Many people know that when you blur an image, you are applying a low pass filter that removes high frequencies.

From this, it’d be reasonable to expect that applying a high pass filter would sharpen an image, right?

Well, it turns out that is not the case! High pass filtering an image gives you everything that a low pass filter would remove from the picture, and it gives you ONLY that. Because of this, high pass filtering an image looks quite a bit different than you’d expect. Our original test image, from NIST https://www.nist.gov/image/03ts001peanutbsrmcsjpg High pass filtering by subtracting a low pass filter result (gaussian blur) from the original image.

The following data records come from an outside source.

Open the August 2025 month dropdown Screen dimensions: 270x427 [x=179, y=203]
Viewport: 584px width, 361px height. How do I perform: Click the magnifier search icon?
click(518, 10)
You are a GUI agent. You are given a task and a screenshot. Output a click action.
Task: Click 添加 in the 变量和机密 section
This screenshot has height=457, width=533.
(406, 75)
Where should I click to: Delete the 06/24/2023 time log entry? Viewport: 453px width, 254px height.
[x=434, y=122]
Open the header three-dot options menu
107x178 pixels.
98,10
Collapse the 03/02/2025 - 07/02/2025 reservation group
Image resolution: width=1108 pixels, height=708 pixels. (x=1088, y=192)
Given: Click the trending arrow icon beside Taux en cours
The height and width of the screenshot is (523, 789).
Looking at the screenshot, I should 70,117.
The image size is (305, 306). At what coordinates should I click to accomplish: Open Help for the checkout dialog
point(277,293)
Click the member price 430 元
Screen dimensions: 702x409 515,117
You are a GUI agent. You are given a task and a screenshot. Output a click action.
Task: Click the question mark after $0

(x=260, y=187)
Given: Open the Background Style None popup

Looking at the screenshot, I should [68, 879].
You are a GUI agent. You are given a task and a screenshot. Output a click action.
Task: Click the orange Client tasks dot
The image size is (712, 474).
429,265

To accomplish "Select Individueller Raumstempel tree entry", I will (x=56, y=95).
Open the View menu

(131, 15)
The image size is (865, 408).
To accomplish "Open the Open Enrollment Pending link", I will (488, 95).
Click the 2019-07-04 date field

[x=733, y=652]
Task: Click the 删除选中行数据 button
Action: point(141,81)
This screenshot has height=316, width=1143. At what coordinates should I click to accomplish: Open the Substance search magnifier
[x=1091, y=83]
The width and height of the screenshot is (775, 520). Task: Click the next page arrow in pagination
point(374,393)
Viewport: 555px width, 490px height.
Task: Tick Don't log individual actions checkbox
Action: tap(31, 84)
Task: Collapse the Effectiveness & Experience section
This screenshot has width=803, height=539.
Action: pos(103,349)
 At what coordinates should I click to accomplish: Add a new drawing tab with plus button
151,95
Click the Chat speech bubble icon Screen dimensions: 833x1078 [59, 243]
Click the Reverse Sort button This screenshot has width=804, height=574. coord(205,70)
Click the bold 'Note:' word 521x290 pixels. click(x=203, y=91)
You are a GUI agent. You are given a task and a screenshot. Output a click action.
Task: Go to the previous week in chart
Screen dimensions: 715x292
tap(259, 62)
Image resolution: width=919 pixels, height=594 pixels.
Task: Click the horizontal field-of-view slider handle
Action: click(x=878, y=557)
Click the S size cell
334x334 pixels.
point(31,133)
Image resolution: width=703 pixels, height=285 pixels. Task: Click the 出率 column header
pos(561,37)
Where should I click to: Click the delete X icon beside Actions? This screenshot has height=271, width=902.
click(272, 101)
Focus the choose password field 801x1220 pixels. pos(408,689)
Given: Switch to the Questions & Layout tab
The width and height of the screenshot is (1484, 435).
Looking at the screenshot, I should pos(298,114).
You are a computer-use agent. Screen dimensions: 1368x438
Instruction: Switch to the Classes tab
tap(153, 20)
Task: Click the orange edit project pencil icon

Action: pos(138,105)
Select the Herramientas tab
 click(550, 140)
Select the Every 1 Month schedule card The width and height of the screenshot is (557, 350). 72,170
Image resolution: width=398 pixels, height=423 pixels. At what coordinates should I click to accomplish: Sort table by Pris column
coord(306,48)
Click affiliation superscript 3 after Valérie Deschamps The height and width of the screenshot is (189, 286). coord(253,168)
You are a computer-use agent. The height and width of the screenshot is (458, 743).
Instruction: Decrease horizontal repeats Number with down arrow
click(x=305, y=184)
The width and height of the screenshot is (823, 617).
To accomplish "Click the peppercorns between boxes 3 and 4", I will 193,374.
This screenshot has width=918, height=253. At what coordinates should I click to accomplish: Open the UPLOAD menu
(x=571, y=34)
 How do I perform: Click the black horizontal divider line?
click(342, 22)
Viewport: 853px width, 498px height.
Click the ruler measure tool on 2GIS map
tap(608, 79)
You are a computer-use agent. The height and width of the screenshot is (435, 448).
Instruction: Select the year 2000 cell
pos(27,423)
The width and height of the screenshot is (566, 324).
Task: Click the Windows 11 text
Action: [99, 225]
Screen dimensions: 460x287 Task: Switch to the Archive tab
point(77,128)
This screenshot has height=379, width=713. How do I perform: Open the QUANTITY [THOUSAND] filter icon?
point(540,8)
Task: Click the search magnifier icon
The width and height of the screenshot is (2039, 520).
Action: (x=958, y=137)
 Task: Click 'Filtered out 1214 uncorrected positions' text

So when you sharpen an image in something like photoshop, what is it doing?

It does do a high pass filter and then adds those high-frequency details to the original image, thus boosting the high-frequency content. It’s doing an “Unsharp mask” https://en.wikipedia.org/wiki/Unsharp_masking. You may need to open the original image and the one below in separate browser tabs to flip back and forth and see the difference.

The algorithm for sharpening an image is then:

1. Blur an image using whatever blur you wish (e.g., Box, Tent, Gaussian)
2. Subtract the blurred result from the original image to get high-frequency details.
3. Add the high-frequency details to the original image.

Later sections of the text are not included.